◆ WHAT IS BEING ASKED ◆
Copy out all lines from the material that contain the string "computer".

** Opening DATASET RECORDS block **

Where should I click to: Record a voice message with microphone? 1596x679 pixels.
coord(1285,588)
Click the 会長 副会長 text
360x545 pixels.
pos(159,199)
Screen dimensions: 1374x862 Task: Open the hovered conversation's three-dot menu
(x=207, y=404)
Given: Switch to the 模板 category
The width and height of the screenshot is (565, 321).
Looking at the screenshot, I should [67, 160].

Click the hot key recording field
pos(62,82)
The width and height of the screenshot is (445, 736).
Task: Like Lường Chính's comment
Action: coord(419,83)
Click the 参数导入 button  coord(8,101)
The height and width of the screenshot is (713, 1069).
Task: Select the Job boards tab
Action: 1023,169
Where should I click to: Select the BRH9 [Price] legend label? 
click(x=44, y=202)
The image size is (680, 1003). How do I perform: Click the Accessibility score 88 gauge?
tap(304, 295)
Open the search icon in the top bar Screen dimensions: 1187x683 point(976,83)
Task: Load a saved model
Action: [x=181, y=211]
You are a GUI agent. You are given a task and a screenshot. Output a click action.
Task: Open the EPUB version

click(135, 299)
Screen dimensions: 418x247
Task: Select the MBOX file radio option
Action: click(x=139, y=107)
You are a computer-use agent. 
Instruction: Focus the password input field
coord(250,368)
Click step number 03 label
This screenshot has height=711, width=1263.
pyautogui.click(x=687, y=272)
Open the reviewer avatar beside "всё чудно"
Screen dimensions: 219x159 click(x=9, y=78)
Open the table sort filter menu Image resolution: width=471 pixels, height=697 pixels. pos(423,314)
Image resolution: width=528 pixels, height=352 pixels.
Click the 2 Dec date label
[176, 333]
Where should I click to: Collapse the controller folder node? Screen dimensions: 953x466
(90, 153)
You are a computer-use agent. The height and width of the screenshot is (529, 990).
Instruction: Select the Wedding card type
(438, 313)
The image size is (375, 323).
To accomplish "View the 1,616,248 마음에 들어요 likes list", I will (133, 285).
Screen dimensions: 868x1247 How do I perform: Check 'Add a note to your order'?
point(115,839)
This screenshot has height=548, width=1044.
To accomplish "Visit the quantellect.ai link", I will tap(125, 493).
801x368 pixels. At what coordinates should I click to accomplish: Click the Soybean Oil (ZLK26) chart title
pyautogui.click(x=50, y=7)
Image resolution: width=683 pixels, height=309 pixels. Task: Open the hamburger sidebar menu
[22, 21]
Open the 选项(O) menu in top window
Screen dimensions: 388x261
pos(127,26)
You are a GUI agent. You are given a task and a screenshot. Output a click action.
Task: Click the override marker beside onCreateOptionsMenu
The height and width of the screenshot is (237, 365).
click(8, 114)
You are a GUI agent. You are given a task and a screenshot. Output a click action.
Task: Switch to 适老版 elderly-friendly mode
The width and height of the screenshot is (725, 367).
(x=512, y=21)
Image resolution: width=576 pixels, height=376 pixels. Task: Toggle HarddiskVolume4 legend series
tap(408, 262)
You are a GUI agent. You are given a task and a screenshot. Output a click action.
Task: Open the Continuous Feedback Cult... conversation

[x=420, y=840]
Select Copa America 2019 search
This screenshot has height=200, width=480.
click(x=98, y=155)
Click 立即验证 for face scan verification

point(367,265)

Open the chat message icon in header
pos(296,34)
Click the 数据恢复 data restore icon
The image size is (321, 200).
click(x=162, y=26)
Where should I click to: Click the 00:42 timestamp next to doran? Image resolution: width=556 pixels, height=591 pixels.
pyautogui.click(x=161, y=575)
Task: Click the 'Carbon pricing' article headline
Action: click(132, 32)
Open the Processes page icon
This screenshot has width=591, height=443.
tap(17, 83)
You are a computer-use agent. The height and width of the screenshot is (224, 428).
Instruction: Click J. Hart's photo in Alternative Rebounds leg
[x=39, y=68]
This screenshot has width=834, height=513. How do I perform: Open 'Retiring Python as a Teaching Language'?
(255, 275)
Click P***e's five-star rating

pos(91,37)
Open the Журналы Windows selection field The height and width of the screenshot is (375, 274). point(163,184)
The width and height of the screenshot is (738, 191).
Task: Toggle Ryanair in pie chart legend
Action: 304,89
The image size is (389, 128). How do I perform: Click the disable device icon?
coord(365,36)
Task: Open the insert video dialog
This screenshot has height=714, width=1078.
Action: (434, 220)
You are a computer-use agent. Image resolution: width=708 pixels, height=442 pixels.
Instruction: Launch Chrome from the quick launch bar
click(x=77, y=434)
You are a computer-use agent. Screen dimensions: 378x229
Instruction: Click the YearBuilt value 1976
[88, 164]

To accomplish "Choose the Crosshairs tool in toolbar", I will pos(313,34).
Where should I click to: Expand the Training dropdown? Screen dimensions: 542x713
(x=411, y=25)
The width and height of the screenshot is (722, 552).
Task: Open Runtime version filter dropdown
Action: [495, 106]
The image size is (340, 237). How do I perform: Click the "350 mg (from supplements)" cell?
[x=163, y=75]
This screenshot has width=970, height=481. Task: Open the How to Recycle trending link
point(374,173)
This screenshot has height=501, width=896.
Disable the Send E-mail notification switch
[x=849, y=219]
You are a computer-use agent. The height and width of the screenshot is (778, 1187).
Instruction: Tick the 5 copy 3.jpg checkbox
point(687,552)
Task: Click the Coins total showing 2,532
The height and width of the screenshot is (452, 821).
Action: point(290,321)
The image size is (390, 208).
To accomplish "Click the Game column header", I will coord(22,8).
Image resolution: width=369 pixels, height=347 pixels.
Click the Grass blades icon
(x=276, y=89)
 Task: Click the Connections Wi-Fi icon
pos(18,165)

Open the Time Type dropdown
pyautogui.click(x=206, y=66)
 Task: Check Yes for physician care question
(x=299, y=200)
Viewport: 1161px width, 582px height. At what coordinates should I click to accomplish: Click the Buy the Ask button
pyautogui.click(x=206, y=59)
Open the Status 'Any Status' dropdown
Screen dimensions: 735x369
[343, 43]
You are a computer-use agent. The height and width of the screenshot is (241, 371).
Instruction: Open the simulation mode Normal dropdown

** Closing DATASET RECORDS block **

◆ TASK SOLUTION ◆
You are a computer-use agent. 
You are a computer-use agent. The height and width of the screenshot is (529, 990).
You are a computer-use agent. The height and width of the screenshot is (224, 428).
You are a computer-use agent. Image resolution: width=708 pixels, height=442 pixels.
You are a computer-use agent. Screen dimensions: 378x229
You are a computer-use agent. The height and width of the screenshot is (778, 1187).
You are a computer-use agent. The height and width of the screenshot is (241, 371).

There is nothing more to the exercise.